Stephenson tried to defend himself.
“It just came with the flow of the game. I was trying to entertain the crowd. I was so much into the game, it just came out naturally,” he said after finishing with 12 points, 10 assists, and 10 rebounds, his third triple-double this season.
“I didn’t mean to do it, it just came with the flow of the game. I know for sure [Pacers coach Frank Vogel] is going to say something about it. I got to get ready for that. But when the crowd’s into it, I try to do something to get the crowd hyped.”
Stephenson continued: “If it comes out in the flow of the game, it happens, I don’t go into the game saying, ‘When I make this shot I’m going to do this dance.’ It just comes out. I’m surprised when it happens. When I make a shot, sometimes I’m surprised. I’m like, ‘Wow.’ So I’m like congratulating myself.”
Editor’s note: While I was tempted to write a feel-good blog on Christmas morning, I channeled my inner grinch and opted for this topic.
Lance Stephenson embarrassed himself in Sunday nights blowout victory over the Celtics.
I don’t have a big issue with Stephenson’s Antoine Walker-esque shimmy following the jump shot. If we’re going to smile when Celtics players celebrate, we have to allow for opposing players to do the same.
My gripe is with his Ricky Davis-esque attempts at obtaining the triple-double in a meaningless game. Such a silly move by a guy loaded with talent. Fortunately for the Pacers, Stephenson is only 23 and he’ll undoubtedly look back on this moment in a few years with some embarrassment.
I’m glad the Jeff Green (and hopefully other Celtics) took notice. I want a hard foul in the next Pacers/Celtics game.
On Page 2, Danny Ainge supports a new draft proposal
The intriguing and radical new draft proposal released this week through grantland.com is a local product. The system, which uses a formula to have teams picking in each of the 30 positions over a 30-year span, is the creation of Celtics assistant general manager Mike Zarren.
The plan Zarren devised would, for example, have the team picking first one year choose 30th, 19th, 18th, seventh, sixth, 25th, 23rd, 14th, 11th and second in the next 10 drafts.
“That would make sense to me,” Ainge said. “It would put an onus on management to manage their team and their draft picks. They would be able to just play and not worry about maneuvering to get a draft pick. Every 30 years, you’d have the first draft pick. Every 30 years, you’d have the second pick, and so forth. Look at it this way, you’d be in the top six every five years.”
The proposal has been discussed in the upper reaches of the league office and could be submitted to owners some time in the new year, though even those involved in its creation believe it has a very small chance at success at this time.
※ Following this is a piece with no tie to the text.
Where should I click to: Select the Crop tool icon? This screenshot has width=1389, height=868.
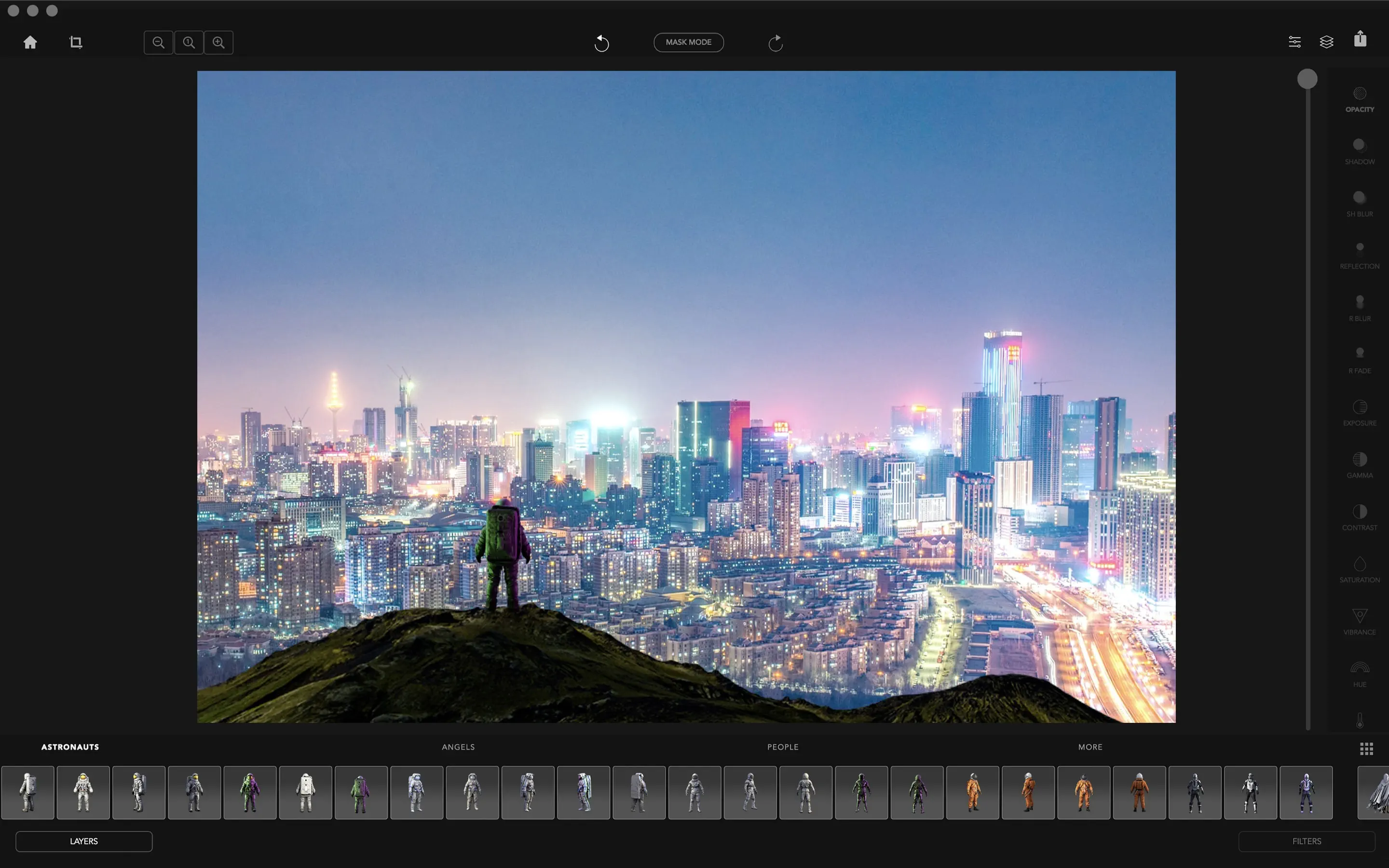click(x=76, y=42)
Their hope is that it will be judged on its merits and, if the ancillary problems with the present lottery system persist, that it could be seen as a viable alternative.
“Maybe owners won’t ever agree to it because, they like the fact that if they’re not winning they can sell their fans on the hope that there might be something good around the corner in the draft,” Ainge said. “But maybe teams wouldn’t be falling so far out of it if there was a better system.”
Quick quiz: How many North American professional sports leagues instituted a draft lottery system due to concerns teams were deliberately losing to acquire top draft picks?
Answer: 1. The NBA.
The lottery has done nothing to deter teams from tanking. We’ve seen blatant tank jobs since then (1997, 2007 and 2013). Aside from the NFL’s “Suck for Luck” campaign in 2012, there’s nothing comparable. How’s that for a legacy, David Stern?
I’m intrigued by this new draft proposal. Owners may bitch that it doesn’t do enough to help the bad teams. And to those owners I would say – Be smarter when signing free agents.